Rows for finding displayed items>
╭──

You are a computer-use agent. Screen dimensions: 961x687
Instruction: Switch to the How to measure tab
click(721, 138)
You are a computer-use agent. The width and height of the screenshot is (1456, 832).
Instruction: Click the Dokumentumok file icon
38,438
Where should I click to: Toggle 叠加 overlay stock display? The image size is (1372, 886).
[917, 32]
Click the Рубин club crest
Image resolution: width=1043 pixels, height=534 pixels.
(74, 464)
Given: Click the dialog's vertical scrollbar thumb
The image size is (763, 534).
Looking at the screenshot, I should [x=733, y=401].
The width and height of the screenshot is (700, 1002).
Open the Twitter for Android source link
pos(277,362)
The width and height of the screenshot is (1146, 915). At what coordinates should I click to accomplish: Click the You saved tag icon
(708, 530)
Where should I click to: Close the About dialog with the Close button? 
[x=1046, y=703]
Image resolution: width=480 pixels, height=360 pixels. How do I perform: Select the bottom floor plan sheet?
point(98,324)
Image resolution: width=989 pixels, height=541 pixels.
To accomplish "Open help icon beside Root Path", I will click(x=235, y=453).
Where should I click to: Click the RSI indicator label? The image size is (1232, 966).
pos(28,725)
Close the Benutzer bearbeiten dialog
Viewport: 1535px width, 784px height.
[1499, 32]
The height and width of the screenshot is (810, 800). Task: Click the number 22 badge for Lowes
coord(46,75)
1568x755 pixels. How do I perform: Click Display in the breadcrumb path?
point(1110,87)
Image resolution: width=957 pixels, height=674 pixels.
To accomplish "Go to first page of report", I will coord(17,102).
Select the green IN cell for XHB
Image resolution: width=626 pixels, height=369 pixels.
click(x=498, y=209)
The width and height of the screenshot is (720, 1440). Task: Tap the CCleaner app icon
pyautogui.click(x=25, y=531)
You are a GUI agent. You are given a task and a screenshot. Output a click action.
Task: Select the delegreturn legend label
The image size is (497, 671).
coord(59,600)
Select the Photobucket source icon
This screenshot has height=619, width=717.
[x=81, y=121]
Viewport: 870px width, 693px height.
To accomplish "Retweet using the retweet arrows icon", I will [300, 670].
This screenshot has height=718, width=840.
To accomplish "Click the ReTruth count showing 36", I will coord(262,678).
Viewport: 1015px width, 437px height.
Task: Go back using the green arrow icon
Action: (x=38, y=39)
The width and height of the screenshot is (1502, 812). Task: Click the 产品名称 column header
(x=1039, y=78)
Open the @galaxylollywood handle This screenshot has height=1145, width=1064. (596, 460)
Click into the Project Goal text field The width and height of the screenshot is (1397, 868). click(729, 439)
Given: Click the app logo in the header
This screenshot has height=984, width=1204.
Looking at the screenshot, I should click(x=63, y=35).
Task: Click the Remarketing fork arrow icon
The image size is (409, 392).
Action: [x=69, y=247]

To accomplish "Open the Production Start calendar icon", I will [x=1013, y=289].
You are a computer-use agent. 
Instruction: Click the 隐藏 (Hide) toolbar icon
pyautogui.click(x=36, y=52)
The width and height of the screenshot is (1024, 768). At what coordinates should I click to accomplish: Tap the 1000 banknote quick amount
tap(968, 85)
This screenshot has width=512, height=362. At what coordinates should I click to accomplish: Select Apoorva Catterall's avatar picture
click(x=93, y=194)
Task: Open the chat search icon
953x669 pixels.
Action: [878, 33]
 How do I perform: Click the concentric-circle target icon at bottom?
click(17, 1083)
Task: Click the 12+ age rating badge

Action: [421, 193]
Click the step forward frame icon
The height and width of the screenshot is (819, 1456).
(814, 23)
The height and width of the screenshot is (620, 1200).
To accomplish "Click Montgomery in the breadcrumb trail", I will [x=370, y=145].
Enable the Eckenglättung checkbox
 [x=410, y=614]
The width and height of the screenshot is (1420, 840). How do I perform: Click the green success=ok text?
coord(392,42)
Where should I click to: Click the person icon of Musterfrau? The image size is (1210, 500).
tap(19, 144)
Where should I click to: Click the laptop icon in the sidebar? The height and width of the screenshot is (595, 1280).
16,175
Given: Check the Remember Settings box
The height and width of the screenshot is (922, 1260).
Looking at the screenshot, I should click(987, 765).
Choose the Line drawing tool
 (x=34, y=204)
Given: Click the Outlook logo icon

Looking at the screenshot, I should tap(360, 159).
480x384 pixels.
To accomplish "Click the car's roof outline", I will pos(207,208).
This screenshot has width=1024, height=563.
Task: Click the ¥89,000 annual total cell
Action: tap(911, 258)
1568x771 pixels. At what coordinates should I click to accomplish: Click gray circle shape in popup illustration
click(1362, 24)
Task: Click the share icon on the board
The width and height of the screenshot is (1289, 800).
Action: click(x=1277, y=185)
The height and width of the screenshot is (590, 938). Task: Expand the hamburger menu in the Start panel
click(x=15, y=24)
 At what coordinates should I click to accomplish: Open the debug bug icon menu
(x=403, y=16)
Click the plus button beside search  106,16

╰──

What the task asks>
Turn all of the rows above into a numbered list with one line per entry, and leave out any blank lines.

Result of this exercise>
1. You are a computer-use agent. Screen dimensions: 961x687
2. Instruction: Switch to the How to measure tab
3. click(721, 138)
4. You are a computer-use agent. The width and height of the screenshot is (1456, 832).
5. Instruction: Click the Dokumentumok file icon
6. 38,438
7. Where should I click to: Toggle 叠加 overlay stock display? The image size is (1372, 886).
8. [917, 32]
9. Click the Рубин club crest
10. Image resolution: width=1043 pixels, height=534 pixels.
11. (74, 464)
12. Given: Click the dialog's vertical scrollbar thumb
13. The image size is (763, 534).
14. Looking at the screenshot, I should [x=733, y=401].
15. The width and height of the screenshot is (700, 1002).
16. Open the Twitter for Android source link
17. pos(277,362)
18. The width and height of the screenshot is (1146, 915). At what coordinates should I click to accomplish: Click the You saved tag icon
19. (708, 530)
20. Where should I click to: Close the About dialog with the Close button? 
21. [x=1046, y=703]
22. Image resolution: width=480 pixels, height=360 pixels. How do I perform: Select the bottom floor plan sheet?
23. point(98,324)
24. Image resolution: width=989 pixels, height=541 pixels.
25. To accomplish "Open help icon beside Root Path", I will click(x=235, y=453).
26. Where should I click to: Click the RSI indicator label? The image size is (1232, 966).
27. pos(28,725)
28. Close the Benutzer bearbeiten dialog
29. Viewport: 1535px width, 784px height.
30. [1499, 32]
31. The height and width of the screenshot is (810, 800). Task: Click the number 22 badge for Lowes
32. coord(46,75)
33. 1568x755 pixels. How do I perform: Click Display in the breadcrumb path?
34. point(1110,87)
35. Image resolution: width=957 pixels, height=674 pixels.
36. To accomplish "Go to first page of report", I will coord(17,102).
37. Select the green IN cell for XHB
38. Image resolution: width=626 pixels, height=369 pixels.
39. click(x=498, y=209)
40. The width and height of the screenshot is (720, 1440). Task: Tap the CCleaner app icon
41. pyautogui.click(x=25, y=531)
42. You are a GUI agent. You are given a task and a screenshot. Output a click action.
43. Task: Select the delegreturn legend label
44. The image size is (497, 671).
45. coord(59,600)
46. Select the Photobucket source icon
47. This screenshot has height=619, width=717.
48. [x=81, y=121]
49. Viewport: 870px width, 693px height.
50. To accomplish "Retweet using the retweet arrows icon", I will [300, 670].
51. This screenshot has height=718, width=840.
52. To accomplish "Click the ReTruth count showing 36", I will coord(262,678).
53. Viewport: 1015px width, 437px height.
54. Task: Go back using the green arrow icon
55. Action: (x=38, y=39)
56. The width and height of the screenshot is (1502, 812). Task: Click the 产品名称 column header
57. (x=1039, y=78)
58. Open the @galaxylollywood handle This screenshot has height=1145, width=1064. (596, 460)
59. Click into the Project Goal text field The width and height of the screenshot is (1397, 868). click(729, 439)
60. Given: Click the app logo in the header
61. This screenshot has height=984, width=1204.
62. Looking at the screenshot, I should click(x=63, y=35).
63. Task: Click the Remarketing fork arrow icon
64. The image size is (409, 392).
65. Action: [x=69, y=247]
66. To accomplish "Open the Production Start calendar icon", I will [x=1013, y=289].
67. You are a computer-use agent. 
68. Instruction: Click the 隐藏 (Hide) toolbar icon
69. pyautogui.click(x=36, y=52)
70. The width and height of the screenshot is (1024, 768). At what coordinates should I click to accomplish: Tap the 1000 banknote quick amount
71. tap(968, 85)
72. This screenshot has width=512, height=362. At what coordinates should I click to accomplish: Select Apoorva Catterall's avatar picture
73. click(x=93, y=194)
74. Task: Open the chat search icon
75. 953x669 pixels.
76. Action: [878, 33]
77.  How do I perform: Click the concentric-circle target icon at bottom?
78. click(17, 1083)
79. Task: Click the 12+ age rating badge
80. Action: [421, 193]
81. Click the step forward frame icon
82. The height and width of the screenshot is (819, 1456).
83. (814, 23)
84. The height and width of the screenshot is (620, 1200).
85. To accomplish "Click Montgomery in the breadcrumb trail", I will [x=370, y=145].
86. Enable the Eckenglättung checkbox
87.  [x=410, y=614]
88. The width and height of the screenshot is (1420, 840). How do I perform: Click the green success=ok text?
89. coord(392,42)
90. Where should I click to: Click the person icon of Musterfrau? The image size is (1210, 500).
91. tap(19, 144)
92. Where should I click to: Click the laptop icon in the sidebar? The height and width of the screenshot is (595, 1280).
93. 16,175
94. Given: Check the Remember Settings box
95. The height and width of the screenshot is (922, 1260).
96. Looking at the screenshot, I should click(987, 765).
97. Choose the Line drawing tool
98.  (x=34, y=204)
99. Given: Click the Outlook logo icon
100. Looking at the screenshot, I should tap(360, 159).
101. 480x384 pixels.
102. To accomplish "Click the car's roof outline", I will pos(207,208).
103. This screenshot has width=1024, height=563.
104. Task: Click the ¥89,000 annual total cell
105. Action: tap(911, 258)
106. 1568x771 pixels. At what coordinates should I click to accomplish: Click gray circle shape in popup illustration
107. click(1362, 24)
108. Task: Click the share icon on the board
109. The width and height of the screenshot is (1289, 800).
110. Action: click(x=1277, y=185)
111. The height and width of the screenshot is (590, 938). Task: Expand the hamburger menu in the Start panel
112. click(x=15, y=24)
113.  At what coordinates should I click to accomplish: Open the debug bug icon menu
114. (x=403, y=16)
115. Click the plus button beside search  106,16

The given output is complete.